Non, LCI est une chaîne challenger, qui comme CNews a trouvé un créneau sur un public différent, qui est un public sénior. BFMTV, c'est la chaîne de toute l'actualité et de tous les publics. Le positionnement de LCI est celui d'un challenger, ce n'est pas du tout le positionnement d'une chaîne d'info leader. Cela ne m'empêche pas de saluer leur travail. C'est un positionnement intelligent et bien fait mais ce n'est donc pas le nôtre.
Pourquoi BFMTV n'a t elle pas pris le virage de Twitch à l'image de RMC et RMC Sport par exemple dans le groupe Altice ?
On l'a fait au début sur les émissions politiques, pas assez après. On a commencé à faire les premiers Live Twitch sur le covid. On a été assez précurseur, puis on a un peu trop levé le pied.
Vous comptez réinvestir ce terrain-là?
Absolument.
Avec un projet en particulier ?
Celui d'être un peu plus réactif. Par exemple, le 12 décembre, on aurait pu avec l'interview exclusive, réalisée par Maxime Switek et Ulysse Gosset, d'Olena Zelenska, épouse du président ukrainien, Volodymyr Zelensky, avoir un prolongement sur Twitch. Nous devons retrouver ce réflexe-là que l'on a un peu perdu.
Au sujet du numérique, comment les rédactions de BFMTV et BFMTV.com travaillent-elles ensemble ?

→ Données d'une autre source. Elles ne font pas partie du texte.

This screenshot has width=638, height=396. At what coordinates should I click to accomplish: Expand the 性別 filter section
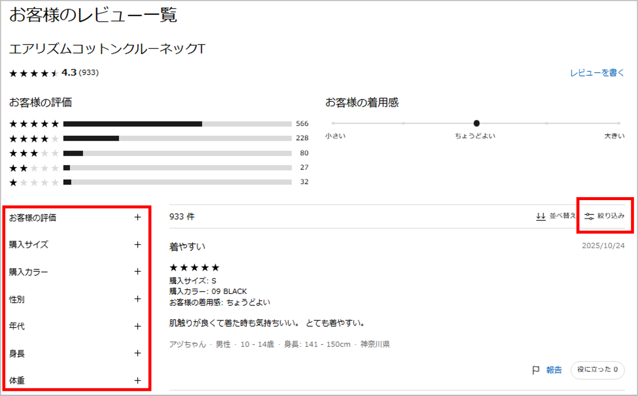[138, 299]
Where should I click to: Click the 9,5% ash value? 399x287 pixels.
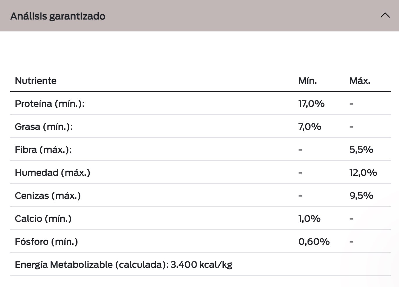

On se vit comme une entité. Souvent, pour avoir vécu ça ailleurs, les rédac sont des rédac historiques, le web n'existait pas puis se sont créées des petites rédac à côté. L'histoire de BFMTV est différente, elle est plus récente. Le digital est arrivé en même temps que la chaîne. Les rédactions ont été construites et ont grandi ensemble à l'initiative d'Hervé Béroud. Il y a moins qu'ailleurs cette notion de deuxième rédaction qui est venue accompagner la première. Il y a deux rédactions qui ont grandi à côté et presque en même temps. Quand vous voyez les locaux du digital (130 à 150 journalistes, ndlr), c'est aussi grand que les locaux de la télévision. Ce n'est pas une sous-rédac, ce sont deux piliers d'une même rédaction. Les journalistes TV écrivent sur le web, les équipes du web viennent à l'antenne. Tout ça est conçu comme une seule et même rédaction.